> [ページ]:
○ ○ ○ ○ ○ ○ ○

はじめに

OpenCLを簡単に利用できるようにするフレームワークがなかったので作ってみた。 最新版はここから。

コンパイル方法

$ clang ocl.c -o ocl `pkg-config --libs --cflags OpenCL` (Linuxの場合)
$ clang ocl.c -o ocl -framework opencl (Macの場合)

OpenCLフレームワーク+サンプル

vadd.cl

OCLSTRINGIFY(

__kernel void vadd(global const float *a, global const float *b, global float *c, int n)
{
	int i = get_global_id(0);

	if (i < n) {
		c[i] = a[i] + b[i];
	}
}

);

ocl.c

#include <stdio.h>
#include <stdlib.h>

#ifdef __APPLE__
#include <OpenCL/opencl.h>
#else
#include <CL/cl.h>
#endif

#define OCLSTRINGIFY(...) #__VA_ARGS__
char kernel_code[] = 
#include "vadd.cl"

#define MAX_PLATFORMS	10
#define MAX_DEVICES	10

typedef struct {
	int type;
	int size;
	void *p;
	void *s;
	int write, read;
} args_t;

int ocl_device;
cl_device_id device_id[MAX_DEVICES];
cl_context context;
cl_command_queue command_queue;
void oclSetup(int platform, int device)
{
	cl_platform_id platform_id[MAX_PLATFORMS];
	cl_uint num_devices;
	cl_uint num_platforms;
	cl_int ret;

	ocl_device = device;

	ret = clGetPlatformIDs(MAX_PLATFORMS, platform_id, &num_platforms);
	ret = clGetDeviceIDs(platform_id[platform], CL_DEVICE_TYPE_ALL, MAX_DEVICES, device_id, &num_devices);

	// device name (option)
//	clGetDeviceInfo(device_id[device], CL_DEVICE_NAME, sizeof(str), str, &ret_size);
//	sprintf(msg, "%s (platform = %d, device = %d)", str, platform, device);

	context = clCreateContext(NULL, 1, &device_id[device], NULL, NULL, &ret);
	command_queue = clCreateCommandQueue(context, device_id[device], 0, &ret);
}
cl_kernel oclKernel(char *k, char *opt, char *kernel_code, args_t *args)

○ ○ ○ ○ ○ ○ ○

> [データ]:
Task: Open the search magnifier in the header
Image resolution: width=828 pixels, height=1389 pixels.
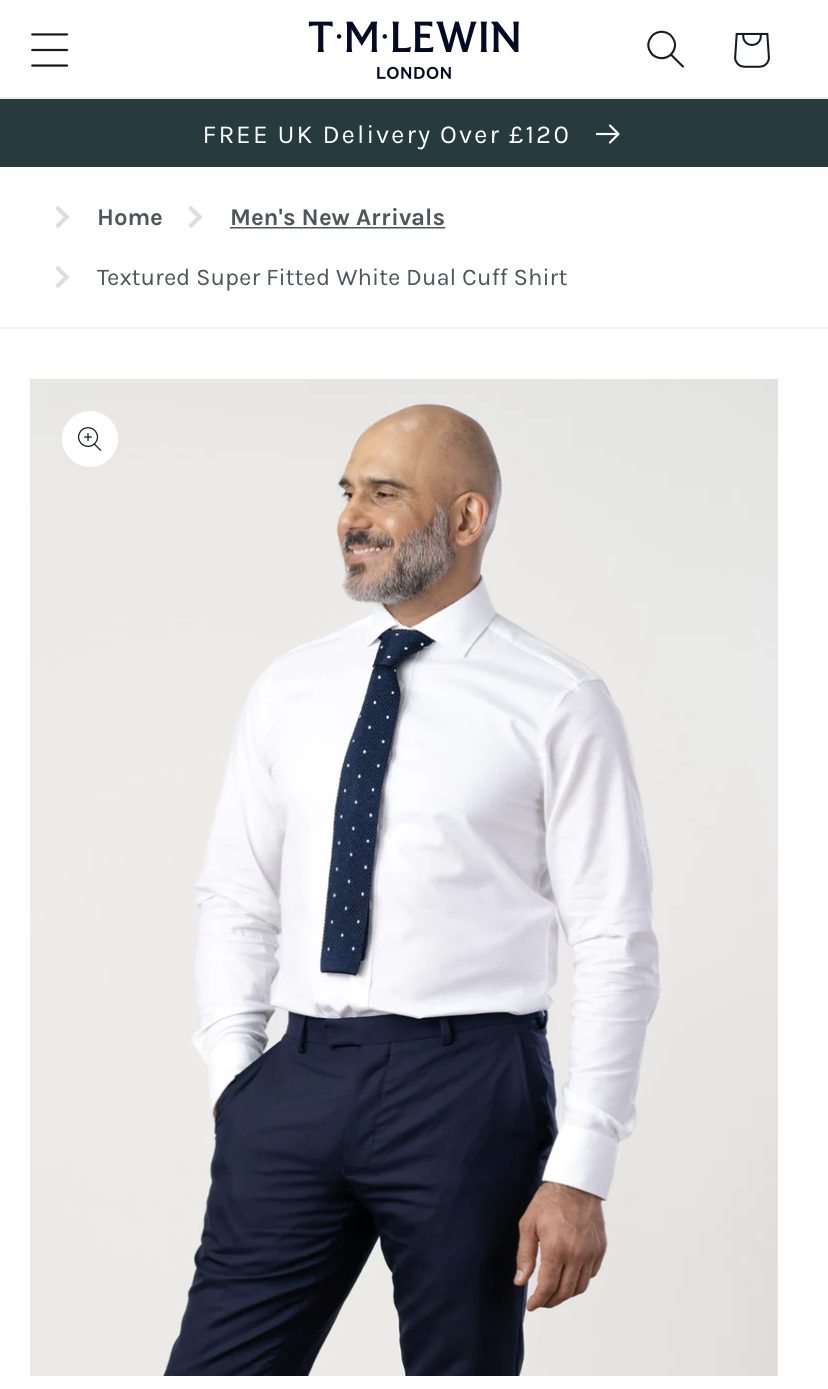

○ ○ ○ ○ ○ ○ ○

> [小問 A]: OpenCLフレームワークのページのうち、「ocl_device = device;」から始まり「char *kernel_code, args_t *args)」で終わる部分を、「command_queue」を「queue」に置き換えて編集し、示してください。
> [小問 B]: OpenCLフレームワークのページを2文で要約してください。

> [解答 A]:
ocl_device = device;

	ret = clGetPlatformIDs(MAX_PLATFORMS, platform_id, &num_platforms);
	ret = clGetDeviceIDs(platform_id[platform], CL_DEVICE_TYPE_ALL, MAX_DEVICES, device_id, &num_devices);

	// device name (option)
//	clGetDeviceInfo(device_id[device], CL_DEVICE_NAME, sizeof(str), str, &ret_size);
//	sprintf(msg, "%s (platform = %d, device = %d)", str, platform, device);

	context = clCreateContext(NULL, 1, &device_id[device], NULL, NULL, &ret);
	queue = clCreateCommandQueue(context, device_id[device], 0, &ret);
}
cl_kernel oclKernel(char *k, char *opt, char *kernel_code, args_t *args)

> [解答 B]: OpenCLを簡単に利用できるフレームワークがなかったために作られたもので、LinuxとMacそれぞれについてclangでのコンパイル方法が示されている。サンプルのvadd.clは配列aとbの要素を足してcに格納するカーネルで、ocl.cはこれをOCLSTRINGIFYマクロで文字列として取り込み、oclSetupでプラットフォームとデバイスを取得してコンテキストとコマンドキューを作成する。